───── Data section

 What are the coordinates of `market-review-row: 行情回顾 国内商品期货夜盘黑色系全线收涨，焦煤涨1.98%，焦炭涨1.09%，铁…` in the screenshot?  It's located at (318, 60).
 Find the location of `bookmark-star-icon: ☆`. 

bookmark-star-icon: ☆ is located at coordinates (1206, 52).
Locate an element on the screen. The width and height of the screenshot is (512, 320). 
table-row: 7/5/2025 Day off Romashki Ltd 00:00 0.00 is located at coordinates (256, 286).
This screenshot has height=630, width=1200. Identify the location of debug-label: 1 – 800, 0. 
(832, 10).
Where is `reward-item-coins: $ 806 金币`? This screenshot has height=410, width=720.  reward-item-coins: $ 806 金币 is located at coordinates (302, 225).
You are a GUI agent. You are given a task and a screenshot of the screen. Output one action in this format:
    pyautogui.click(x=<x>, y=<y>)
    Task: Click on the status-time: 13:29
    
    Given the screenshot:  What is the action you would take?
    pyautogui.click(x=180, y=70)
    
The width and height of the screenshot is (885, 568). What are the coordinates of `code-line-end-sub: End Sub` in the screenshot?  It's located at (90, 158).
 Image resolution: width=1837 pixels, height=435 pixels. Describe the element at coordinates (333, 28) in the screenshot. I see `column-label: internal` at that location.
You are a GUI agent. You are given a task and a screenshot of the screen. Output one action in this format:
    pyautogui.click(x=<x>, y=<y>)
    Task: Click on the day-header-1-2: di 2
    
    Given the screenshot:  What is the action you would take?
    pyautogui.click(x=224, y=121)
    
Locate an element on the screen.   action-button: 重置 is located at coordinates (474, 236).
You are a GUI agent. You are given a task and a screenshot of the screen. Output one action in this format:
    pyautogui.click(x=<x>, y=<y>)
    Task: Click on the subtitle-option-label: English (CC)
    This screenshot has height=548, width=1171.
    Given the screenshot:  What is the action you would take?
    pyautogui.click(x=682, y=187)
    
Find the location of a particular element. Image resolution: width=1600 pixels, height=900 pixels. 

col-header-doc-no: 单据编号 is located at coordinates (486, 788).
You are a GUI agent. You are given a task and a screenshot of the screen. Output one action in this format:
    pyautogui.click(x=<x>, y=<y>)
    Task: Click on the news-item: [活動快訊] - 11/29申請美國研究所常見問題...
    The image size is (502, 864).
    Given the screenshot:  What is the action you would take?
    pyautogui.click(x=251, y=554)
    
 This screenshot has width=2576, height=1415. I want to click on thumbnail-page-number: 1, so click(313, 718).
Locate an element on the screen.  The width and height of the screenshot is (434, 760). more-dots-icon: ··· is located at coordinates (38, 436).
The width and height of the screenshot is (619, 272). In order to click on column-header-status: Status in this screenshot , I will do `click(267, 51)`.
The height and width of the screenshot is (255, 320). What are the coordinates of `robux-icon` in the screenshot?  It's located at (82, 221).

──────────

## Problem to work on
How many lines in the rows above contain the string "column"? Case counts, and the reply should be that number alone.

## Response for this exercise
2